Karşı çıkmama sinirlenen Ji Won ve arkadaşları benimle alay etmeye başladığında Ji Soo da onlara katılmıştı. Bazen, sadece bazı anlarda biri size destek olsa kendinizi işe yaramaz hissetmiyorsunuz. Ji Soo bunu bana çok görmüştü. Bana çiçeklerin yaşamadığını söylemişti. Sadece salaklar çiçekleri bu kadar önemser, dediğini hatırlıyorum. Ertesi sabah kahvaltıya gelmesi için çağırmaya gittiğimde ezilmiş papatyaların başında ağlarken gördüm onu.

Aslında Ji Soo, benden olduğu kadar kendinden de nefret ediyordu.

Benim tek şanssızlığım böylesine sevgisiz insanlar arasında zorba olmak yerine kendi kabuğuma çekilmekmiş.

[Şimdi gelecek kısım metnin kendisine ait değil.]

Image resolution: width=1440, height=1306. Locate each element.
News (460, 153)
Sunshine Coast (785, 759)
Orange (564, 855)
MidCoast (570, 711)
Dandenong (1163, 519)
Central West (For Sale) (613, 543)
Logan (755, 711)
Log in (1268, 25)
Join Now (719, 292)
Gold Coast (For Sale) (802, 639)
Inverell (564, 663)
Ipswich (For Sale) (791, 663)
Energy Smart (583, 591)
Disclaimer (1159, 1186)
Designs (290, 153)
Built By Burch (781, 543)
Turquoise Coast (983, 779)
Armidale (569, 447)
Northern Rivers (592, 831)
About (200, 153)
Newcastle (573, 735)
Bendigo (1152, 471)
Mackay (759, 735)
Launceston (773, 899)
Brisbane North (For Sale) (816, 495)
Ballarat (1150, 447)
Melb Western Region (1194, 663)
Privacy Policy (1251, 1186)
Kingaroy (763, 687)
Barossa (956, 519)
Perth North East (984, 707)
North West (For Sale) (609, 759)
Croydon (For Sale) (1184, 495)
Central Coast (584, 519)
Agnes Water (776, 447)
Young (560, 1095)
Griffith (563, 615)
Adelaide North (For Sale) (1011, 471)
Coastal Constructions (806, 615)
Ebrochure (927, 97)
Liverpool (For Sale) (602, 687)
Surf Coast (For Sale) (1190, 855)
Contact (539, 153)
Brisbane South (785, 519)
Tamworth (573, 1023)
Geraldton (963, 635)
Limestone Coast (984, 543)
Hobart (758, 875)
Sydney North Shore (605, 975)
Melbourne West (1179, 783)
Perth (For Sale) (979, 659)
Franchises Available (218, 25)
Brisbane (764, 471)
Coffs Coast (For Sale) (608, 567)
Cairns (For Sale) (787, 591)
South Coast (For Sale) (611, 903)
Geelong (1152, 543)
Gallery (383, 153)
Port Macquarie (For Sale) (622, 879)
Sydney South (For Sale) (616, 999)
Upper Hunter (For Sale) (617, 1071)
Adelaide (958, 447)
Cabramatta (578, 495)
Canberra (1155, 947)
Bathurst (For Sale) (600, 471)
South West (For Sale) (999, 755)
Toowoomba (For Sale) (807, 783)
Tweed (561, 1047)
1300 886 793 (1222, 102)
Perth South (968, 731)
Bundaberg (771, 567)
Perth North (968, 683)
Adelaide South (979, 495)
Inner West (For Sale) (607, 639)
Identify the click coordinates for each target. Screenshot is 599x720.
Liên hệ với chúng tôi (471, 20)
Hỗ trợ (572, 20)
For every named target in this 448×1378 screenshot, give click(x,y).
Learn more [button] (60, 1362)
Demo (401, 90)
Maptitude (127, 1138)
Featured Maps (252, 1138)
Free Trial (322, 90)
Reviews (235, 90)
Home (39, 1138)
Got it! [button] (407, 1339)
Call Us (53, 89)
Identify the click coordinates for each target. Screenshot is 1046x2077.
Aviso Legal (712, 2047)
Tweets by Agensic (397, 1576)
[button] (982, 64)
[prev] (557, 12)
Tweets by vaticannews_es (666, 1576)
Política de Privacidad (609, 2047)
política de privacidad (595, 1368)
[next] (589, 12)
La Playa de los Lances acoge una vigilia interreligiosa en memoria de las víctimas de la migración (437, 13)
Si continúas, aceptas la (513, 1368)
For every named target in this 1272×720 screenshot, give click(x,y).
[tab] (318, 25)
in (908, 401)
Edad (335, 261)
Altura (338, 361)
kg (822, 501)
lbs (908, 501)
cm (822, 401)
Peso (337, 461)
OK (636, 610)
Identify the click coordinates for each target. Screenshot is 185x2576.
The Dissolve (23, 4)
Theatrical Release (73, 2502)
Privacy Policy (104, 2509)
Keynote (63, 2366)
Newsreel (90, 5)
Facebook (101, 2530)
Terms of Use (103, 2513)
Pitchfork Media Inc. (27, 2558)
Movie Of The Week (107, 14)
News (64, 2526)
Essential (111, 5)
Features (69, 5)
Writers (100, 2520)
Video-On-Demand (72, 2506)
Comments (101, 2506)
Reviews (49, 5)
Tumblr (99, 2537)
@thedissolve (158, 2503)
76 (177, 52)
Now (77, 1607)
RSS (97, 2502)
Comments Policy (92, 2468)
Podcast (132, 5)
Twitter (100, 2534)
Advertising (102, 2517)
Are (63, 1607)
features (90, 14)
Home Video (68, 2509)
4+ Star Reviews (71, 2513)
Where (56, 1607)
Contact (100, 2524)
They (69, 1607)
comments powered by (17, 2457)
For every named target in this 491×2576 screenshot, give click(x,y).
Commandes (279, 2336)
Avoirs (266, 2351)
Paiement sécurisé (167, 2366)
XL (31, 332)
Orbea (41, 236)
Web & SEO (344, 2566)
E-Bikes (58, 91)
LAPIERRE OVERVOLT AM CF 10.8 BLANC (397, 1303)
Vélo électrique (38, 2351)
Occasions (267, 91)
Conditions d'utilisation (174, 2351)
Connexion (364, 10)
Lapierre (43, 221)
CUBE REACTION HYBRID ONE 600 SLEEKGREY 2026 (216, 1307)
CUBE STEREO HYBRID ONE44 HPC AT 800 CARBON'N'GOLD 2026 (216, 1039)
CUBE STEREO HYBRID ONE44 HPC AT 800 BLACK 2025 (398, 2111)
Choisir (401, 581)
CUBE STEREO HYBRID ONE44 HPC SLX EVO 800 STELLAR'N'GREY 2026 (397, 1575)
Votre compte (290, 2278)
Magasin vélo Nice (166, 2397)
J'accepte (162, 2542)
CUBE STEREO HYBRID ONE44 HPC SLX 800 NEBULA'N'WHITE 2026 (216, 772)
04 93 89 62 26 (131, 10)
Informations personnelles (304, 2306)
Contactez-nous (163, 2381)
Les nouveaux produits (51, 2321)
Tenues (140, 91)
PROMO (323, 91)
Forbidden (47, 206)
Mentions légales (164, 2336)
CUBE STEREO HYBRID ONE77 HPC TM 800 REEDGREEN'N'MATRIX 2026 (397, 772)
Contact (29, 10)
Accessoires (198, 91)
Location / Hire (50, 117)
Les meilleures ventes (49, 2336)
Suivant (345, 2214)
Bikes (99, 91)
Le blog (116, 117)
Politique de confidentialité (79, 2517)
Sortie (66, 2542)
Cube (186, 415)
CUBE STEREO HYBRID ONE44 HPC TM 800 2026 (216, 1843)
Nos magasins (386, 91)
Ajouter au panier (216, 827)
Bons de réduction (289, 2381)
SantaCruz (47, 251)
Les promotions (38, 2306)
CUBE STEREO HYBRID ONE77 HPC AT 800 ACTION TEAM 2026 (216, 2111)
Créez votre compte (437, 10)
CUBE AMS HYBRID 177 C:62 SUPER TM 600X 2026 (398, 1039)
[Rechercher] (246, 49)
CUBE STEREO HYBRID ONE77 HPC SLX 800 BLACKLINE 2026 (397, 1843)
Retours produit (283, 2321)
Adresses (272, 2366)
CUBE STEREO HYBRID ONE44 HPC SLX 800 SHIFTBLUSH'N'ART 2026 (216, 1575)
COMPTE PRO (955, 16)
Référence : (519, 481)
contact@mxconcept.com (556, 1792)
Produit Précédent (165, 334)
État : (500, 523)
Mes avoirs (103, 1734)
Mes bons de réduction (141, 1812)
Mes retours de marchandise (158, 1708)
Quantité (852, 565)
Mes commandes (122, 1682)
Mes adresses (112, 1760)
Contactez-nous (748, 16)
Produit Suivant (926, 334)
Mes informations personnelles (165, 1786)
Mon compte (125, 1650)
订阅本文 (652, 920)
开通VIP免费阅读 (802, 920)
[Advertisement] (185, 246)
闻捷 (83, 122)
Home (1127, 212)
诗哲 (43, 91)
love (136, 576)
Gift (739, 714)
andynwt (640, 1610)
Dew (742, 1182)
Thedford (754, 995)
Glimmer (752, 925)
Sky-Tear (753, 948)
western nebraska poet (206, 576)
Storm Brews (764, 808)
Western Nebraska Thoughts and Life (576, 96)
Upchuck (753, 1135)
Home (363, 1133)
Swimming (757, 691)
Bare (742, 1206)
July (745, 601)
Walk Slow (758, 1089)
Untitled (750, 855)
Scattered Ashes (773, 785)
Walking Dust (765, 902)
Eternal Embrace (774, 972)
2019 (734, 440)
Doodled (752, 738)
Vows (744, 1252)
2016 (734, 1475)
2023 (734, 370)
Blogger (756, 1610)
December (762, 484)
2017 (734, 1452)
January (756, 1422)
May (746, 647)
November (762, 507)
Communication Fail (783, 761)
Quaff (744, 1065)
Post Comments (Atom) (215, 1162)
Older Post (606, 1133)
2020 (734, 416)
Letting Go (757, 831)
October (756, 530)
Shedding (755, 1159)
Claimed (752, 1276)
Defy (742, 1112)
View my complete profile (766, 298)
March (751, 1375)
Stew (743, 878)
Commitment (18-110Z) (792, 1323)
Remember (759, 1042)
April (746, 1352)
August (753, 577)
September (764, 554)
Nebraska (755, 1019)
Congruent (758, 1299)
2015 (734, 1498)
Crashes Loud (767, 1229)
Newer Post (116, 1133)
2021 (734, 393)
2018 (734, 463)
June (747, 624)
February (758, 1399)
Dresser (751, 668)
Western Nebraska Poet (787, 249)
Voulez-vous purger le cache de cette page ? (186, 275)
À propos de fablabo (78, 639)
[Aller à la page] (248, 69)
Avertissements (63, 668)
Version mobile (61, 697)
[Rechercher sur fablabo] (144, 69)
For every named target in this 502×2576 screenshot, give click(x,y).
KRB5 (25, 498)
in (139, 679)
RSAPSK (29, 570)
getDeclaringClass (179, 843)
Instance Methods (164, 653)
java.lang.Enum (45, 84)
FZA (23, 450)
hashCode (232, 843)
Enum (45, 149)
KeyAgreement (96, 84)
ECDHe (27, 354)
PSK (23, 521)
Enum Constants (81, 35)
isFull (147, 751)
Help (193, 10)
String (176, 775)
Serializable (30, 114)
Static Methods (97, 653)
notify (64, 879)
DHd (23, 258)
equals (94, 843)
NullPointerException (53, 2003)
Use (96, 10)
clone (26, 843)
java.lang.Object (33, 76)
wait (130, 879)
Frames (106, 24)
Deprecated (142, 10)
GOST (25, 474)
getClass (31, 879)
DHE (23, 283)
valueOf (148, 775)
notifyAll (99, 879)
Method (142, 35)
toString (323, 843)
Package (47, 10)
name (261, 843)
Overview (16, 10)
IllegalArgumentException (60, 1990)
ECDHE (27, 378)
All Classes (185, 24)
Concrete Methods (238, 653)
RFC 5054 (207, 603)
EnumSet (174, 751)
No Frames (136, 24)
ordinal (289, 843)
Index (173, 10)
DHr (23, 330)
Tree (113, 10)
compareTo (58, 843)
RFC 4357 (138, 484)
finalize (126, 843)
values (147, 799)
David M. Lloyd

GARAJ'da saat gece yarısına gelene kadar birlikte oturduk, her şey güzeldi. Gece sonunda herkes oyun oynarken Bizimki'ni sevmeye büyük ağacın altındaki tekli koltuğa gidip oturdum. Bizimki artık kocaman olmuştu, öyle her istediğimde kucağıma alamadığım için gelmesini söylüyordum.

Kafasını karnıma yatırdığında, tüylerini sevmeye başladım.

"Eve gidelim mi?"

Bu cümleyi duymam gereken kişi Jeon Jungkook'tu. Sesin geldiği yöne doğru döndüğümde Ji Soo'yu ceketimi tutarken gördüm.

"Ben Jungkook'la gideceğim, sana iyi yolculuklar."

Ji Soo, kırmızı elbisesinin kenarını düzeltti.

"Sizin eve gitmeyi kastetmiştim."

"Dedim ya, Jungkook beni bırakac-" Onu terslemeye devam edecekken durdum.